Work to be completed:
Give the stretch of records from the line that contains "1024x703 pixels. At" through the line that contains "coord(483,72)" as a JSON list of strings, one string per line with blank lines omitted. Leave the pictures out of the answer.
═══ Provided material ═══
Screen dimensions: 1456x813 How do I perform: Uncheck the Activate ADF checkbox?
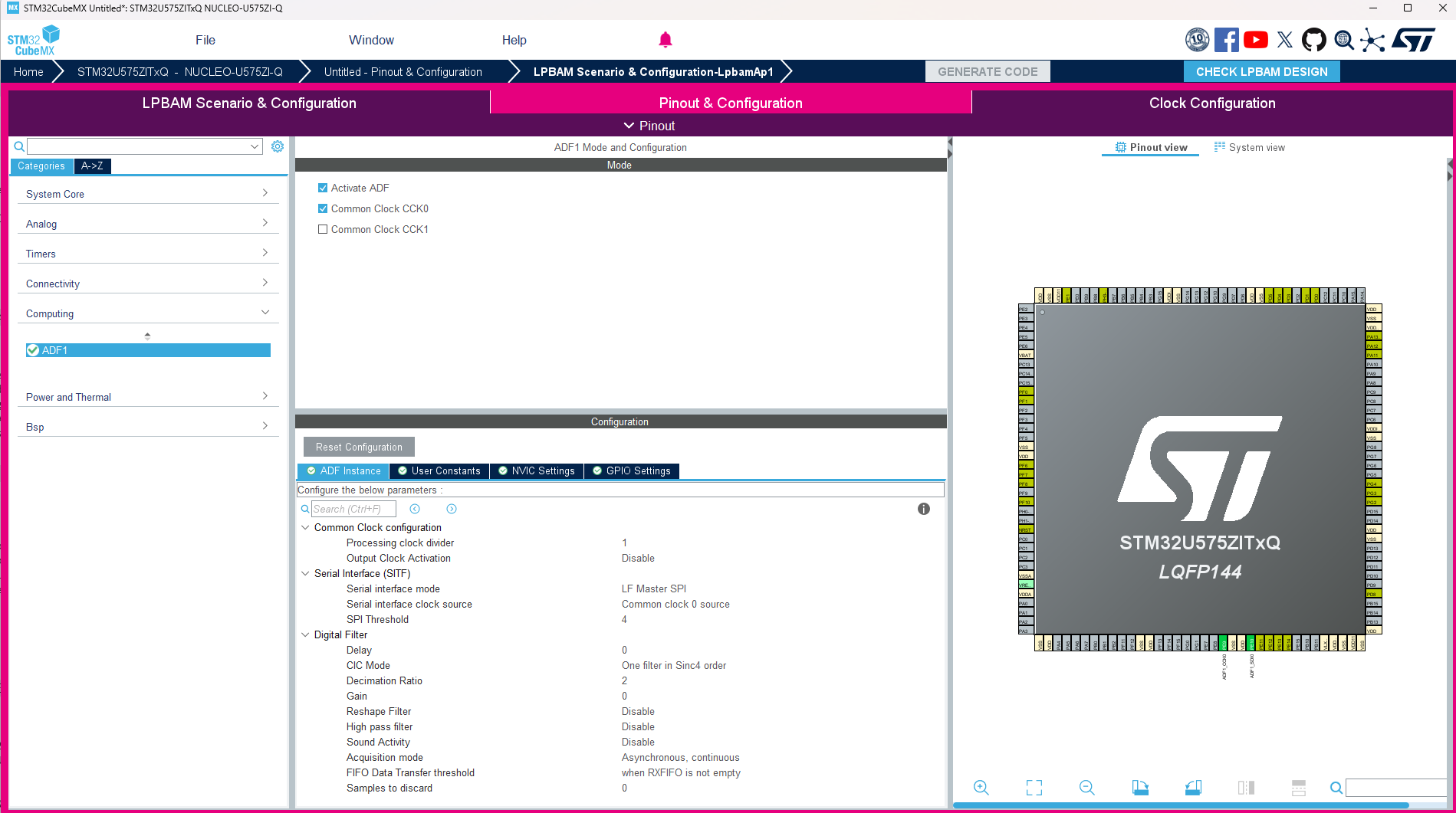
═══
═══ Provided material ═══
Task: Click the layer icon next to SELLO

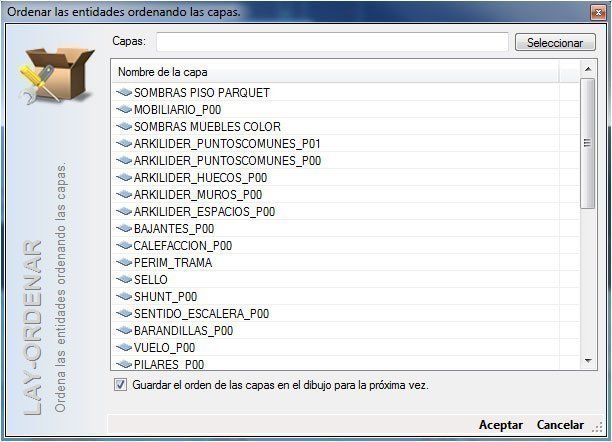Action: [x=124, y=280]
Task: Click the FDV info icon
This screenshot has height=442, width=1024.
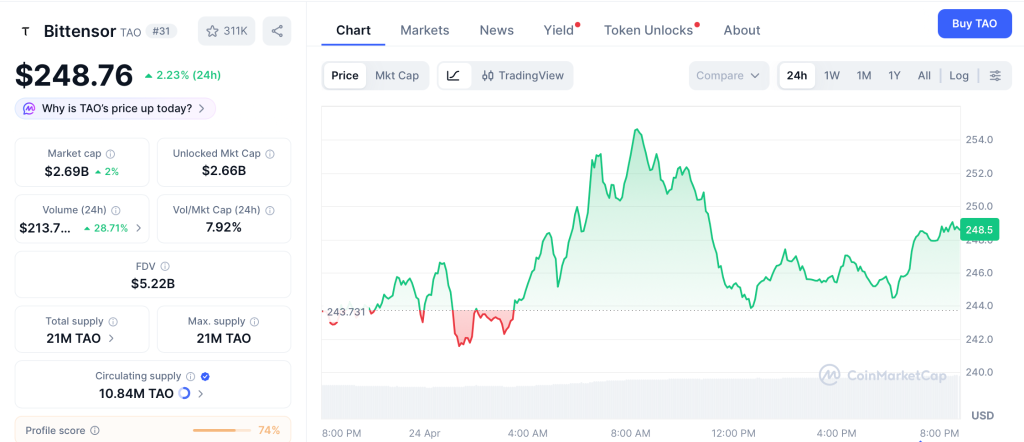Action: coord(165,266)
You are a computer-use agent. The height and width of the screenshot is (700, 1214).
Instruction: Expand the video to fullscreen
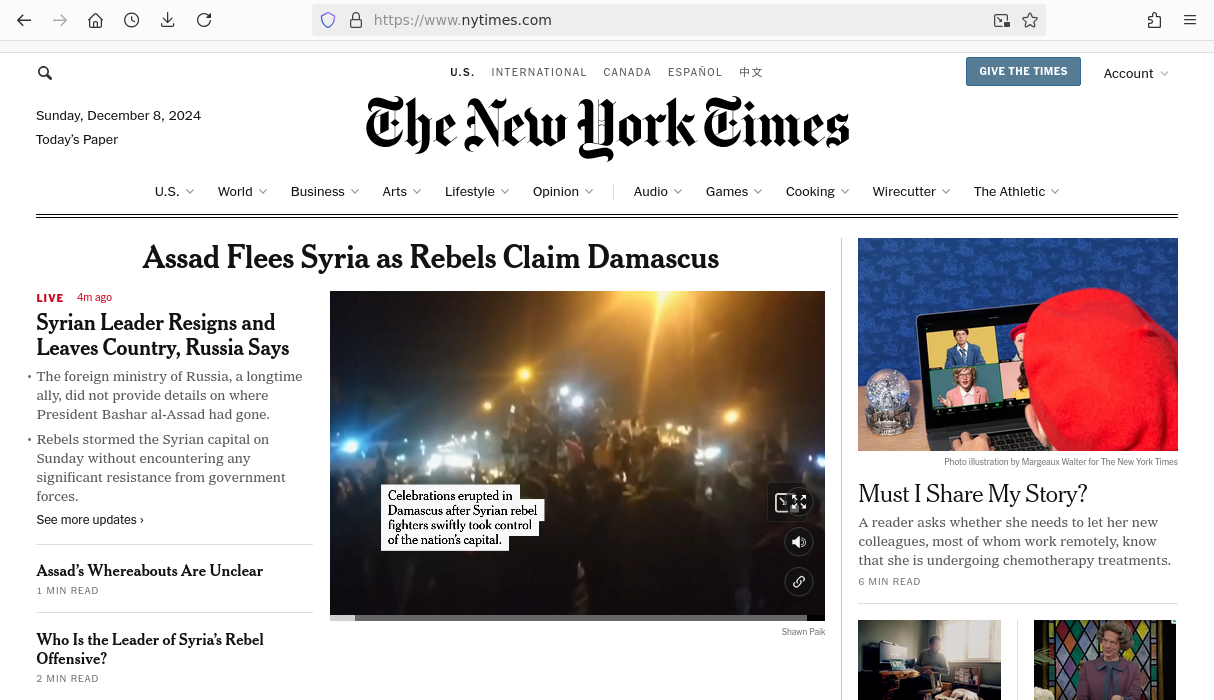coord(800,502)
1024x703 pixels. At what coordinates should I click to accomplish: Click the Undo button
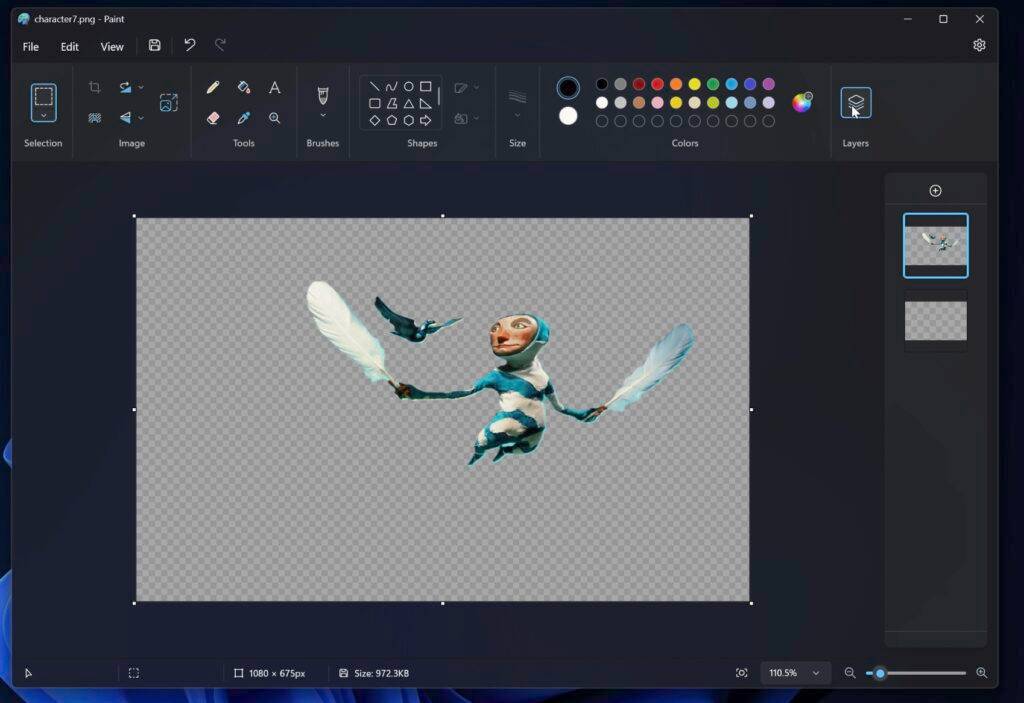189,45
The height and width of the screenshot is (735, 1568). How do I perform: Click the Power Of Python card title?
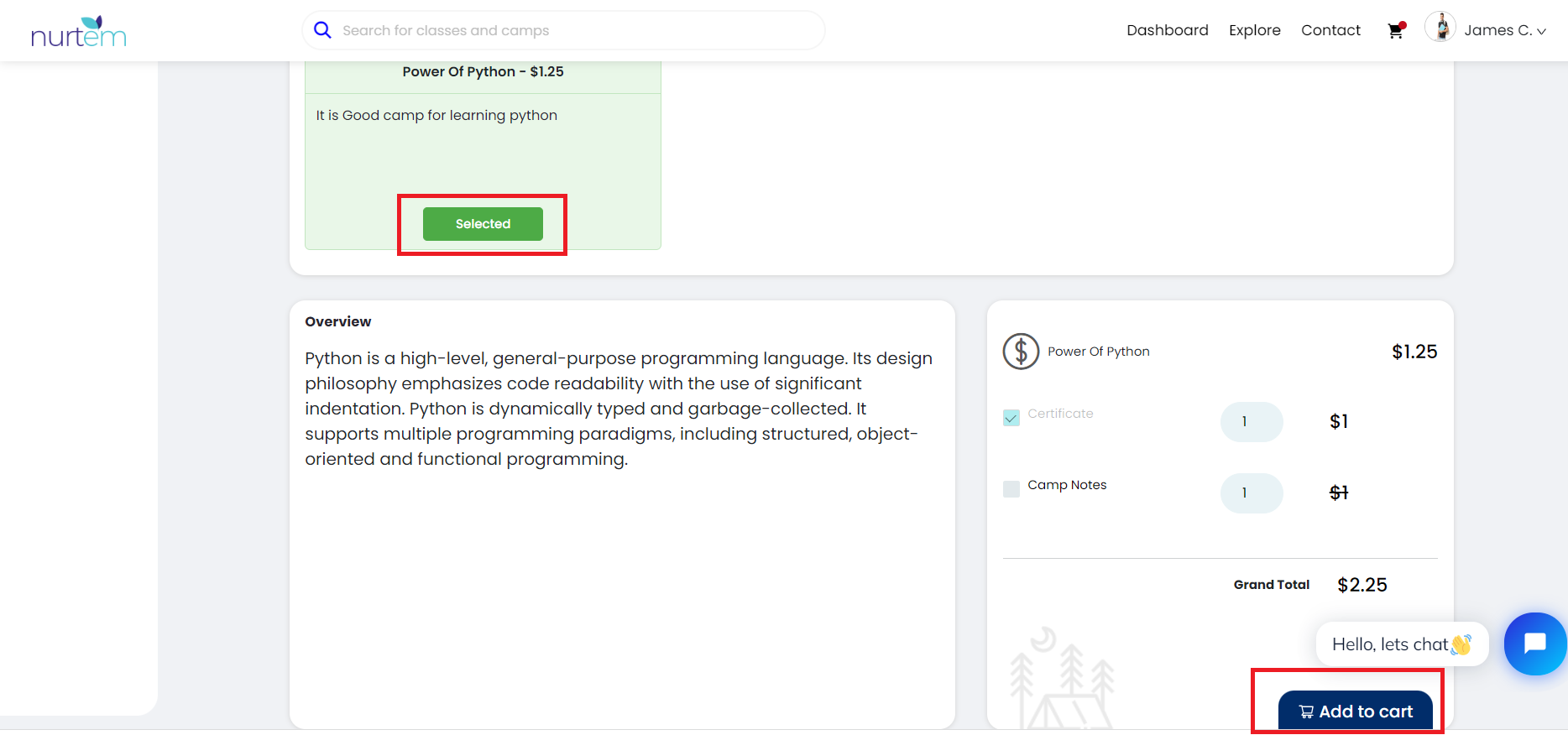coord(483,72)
═══
Reply:
[
  "1024x703 pixels. At what coordinates should I click to accomplish: Click the Undo button",
  "189,45",
  "The height and width of the screenshot is (735, 1568). How do I perform: Click the Power Of Python card title?",
  "coord(483,72)"
]